Rewrite the entries below, swapping "button" for "control" and leaving everything else unchanged. Omit the pictures from your answer.

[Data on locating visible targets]
## begin

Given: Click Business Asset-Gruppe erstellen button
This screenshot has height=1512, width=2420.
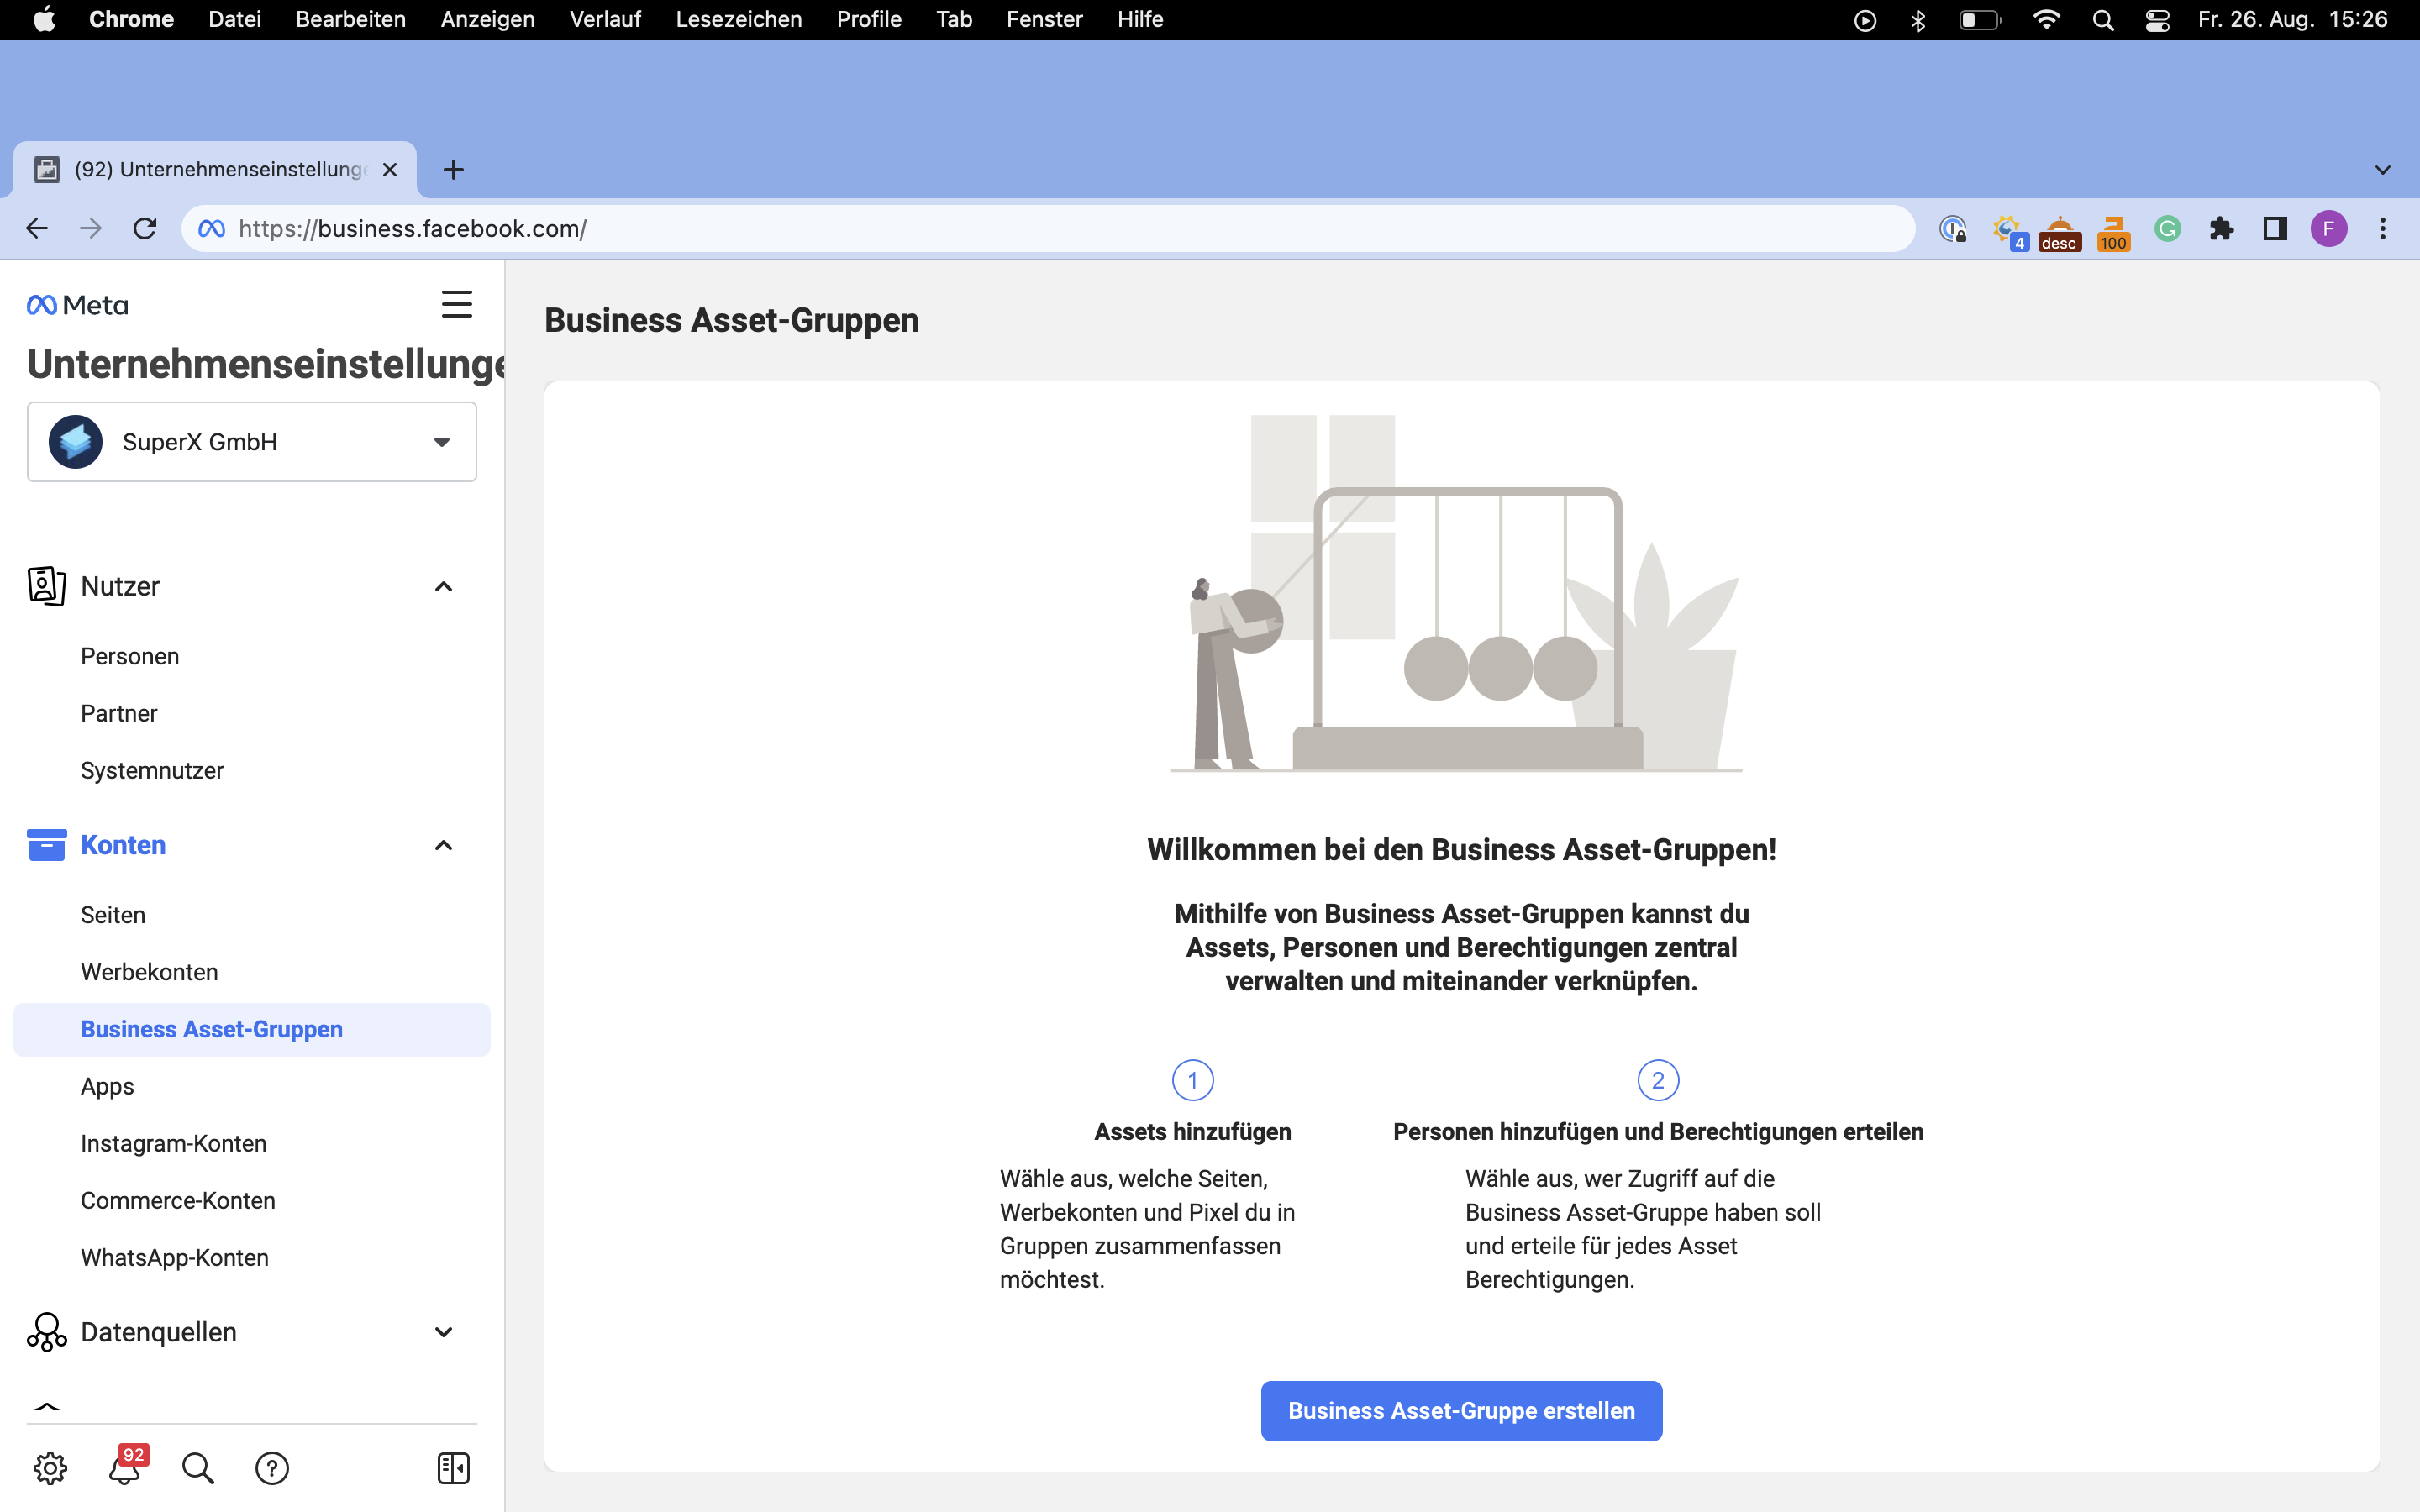Looking at the screenshot, I should click(1461, 1410).
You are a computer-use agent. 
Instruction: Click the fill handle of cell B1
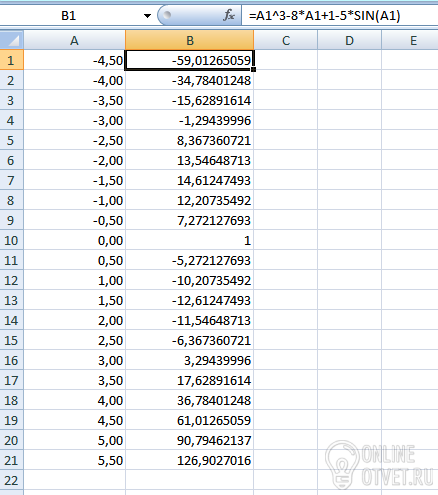coord(254,69)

## end

- [The reply]:
Given: Click Business Asset-Gruppe erstellen control
This screenshot has height=1512, width=2420.
Looking at the screenshot, I should click(1461, 1410).
You are a computer-use agent. 
Instruction: Click the fill handle of cell B1
coord(254,69)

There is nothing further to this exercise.